I have the following problem: I have a data set like the one below:
library(data.table)
dt <-
data.table(
student = c(rep(1, 8), rep(2, 8)),
year = rep(2001:2008, 2),
track = c(rep("Highschool", 3), rep("Vocational", 2), rep("Uni", 1), rep("Vocational", 2),
rep("Vocational", 2), rep("Highschool", 4), rep("Vocational", 2))
)
# student year track
# 1: 1 2001 Highschool
# 2: 1 2002 Highschool
# 3: 1 2003 Highschool
# 4: 1 2004 Vocational
# 5: 1 2005 Vocational
# 6: 1 2006 Uni
# 7: 1 2007 Vocational
# 8: 1 2008 Vocational
# 9: 2 2001 Vocational
#10: 2 2002 Vocational
#11: 2 2003 Highschool
#12: 2 2004 Highschool
#13: 2 2005 Highschool
#14: 2 2006 Highschool
#15: 2 2007 Vocational
#16: 2 2008 Vocational
As you can see, the data chronologically tracks in which type of education a student is in a given year. I would like to assign unique identifiers to the track the number of program type that a student is enrolled in while keeping the chronological ordering.
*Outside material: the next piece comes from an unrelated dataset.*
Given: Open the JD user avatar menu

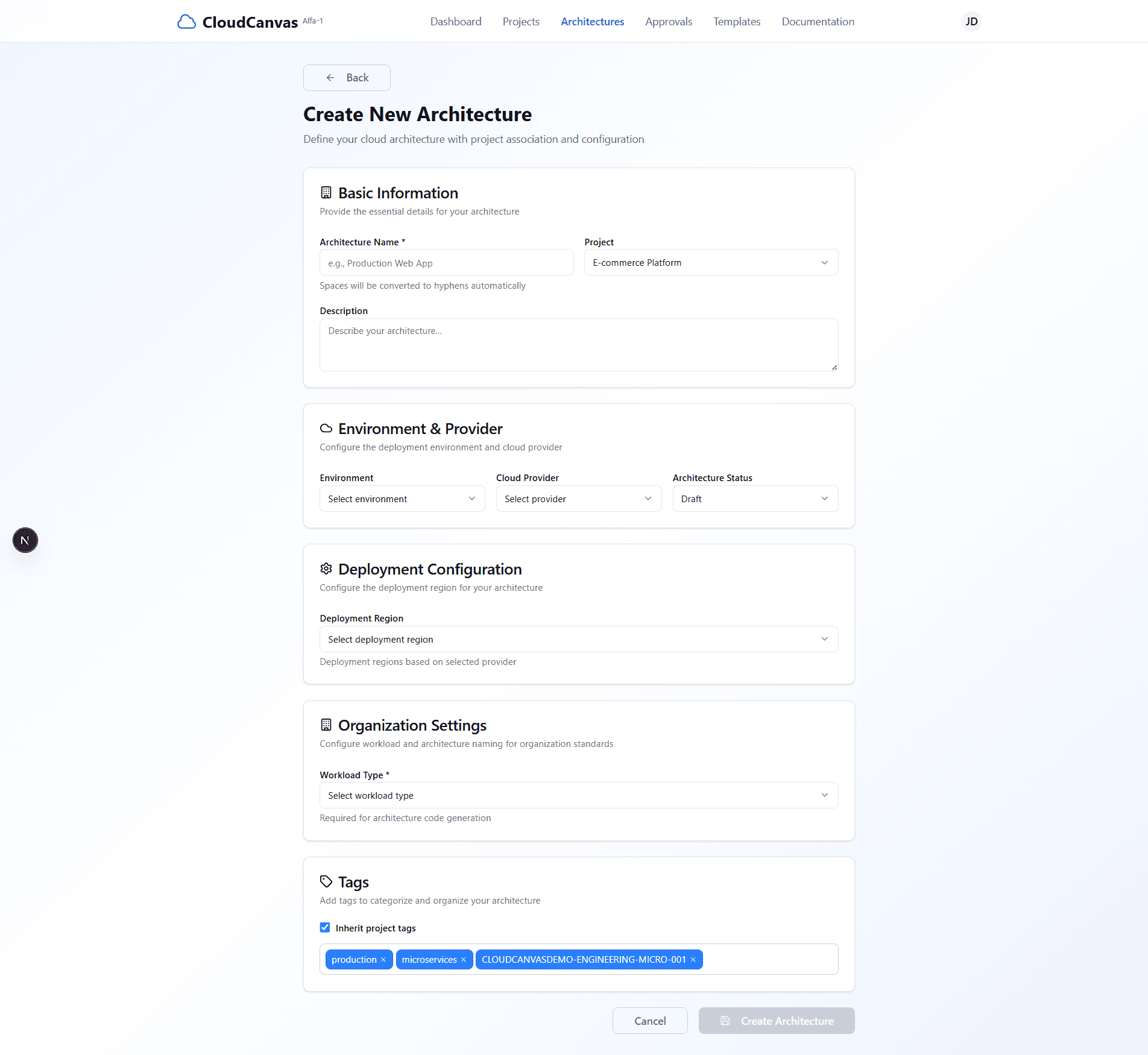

Hence, I would like that my data.table looks like this:
dt[, tracker := c(rep(1, 3), rep(2, 2), rep(3, 1), rep(4, 2),
rep(1, 2), rep(2, 4), rep(3, 2))]
# student year track tracker
# 1: 1 2001 Highschool 1
# 2: 1 2002 Highschool 1
# 3: 1 2003 Highschool 1
# 4: 1 2004 Vocational 2
# 5: 1 2005 Vocational 2
# 6: 1 2006 Uni 3
# 7: 1 2007 Vocational 4
# 8: 1 2008 Vocational 4
# 9: 2 2001 Vocational 1
#10: 2 2002 Vocational 1
#11: 2 2003 Highschool 2
#12: 2 2004 Highschool 2
#13: 2 2005 Highschool 2
#14: 2 2006 Highschool 2
#15: 2 2007 Vocational 3
#16: 2 2008 Vocational 3
I have now come up with the following solution:
dt[, helper := ifelse(shift(track) == track, 0, 1)]
dt[1, helper := 0]
dt[, tracker := cumsum(helper) + 1, by = "student"]
dt
# student year track helper tracker
# 1: 1 2001 Highschool 0 1
# 2: 1 2002 Highschool 0 1
# 3: 1 2003 Highschool 0 1
# 4: 1 2004 Vocational 1 2
# 5: 1 2005 Vocational 0 2
# 6: 1 2006 Uni 1 3
# 7: 1 2007 Vocational 1 4
# 8: 1 2008 Vocational 0 4
# 9: 2 2001 Vocational 0 1
#10: 2 2002 Vocational 0 1
#11: 2 2003 Highschool 1 2
#12: 2 2004 Highschool 0 2
#13: 2 2005 Highschool 0 2
#14: 2 2006 Highschool 0 2
#15: 2 2007 Vocational 1 3
#16: 2 2008 Vocational 0 3
Now I am wondering: is there a more "direct" way to achieve my goal either using data.table/dplyr/base syntax?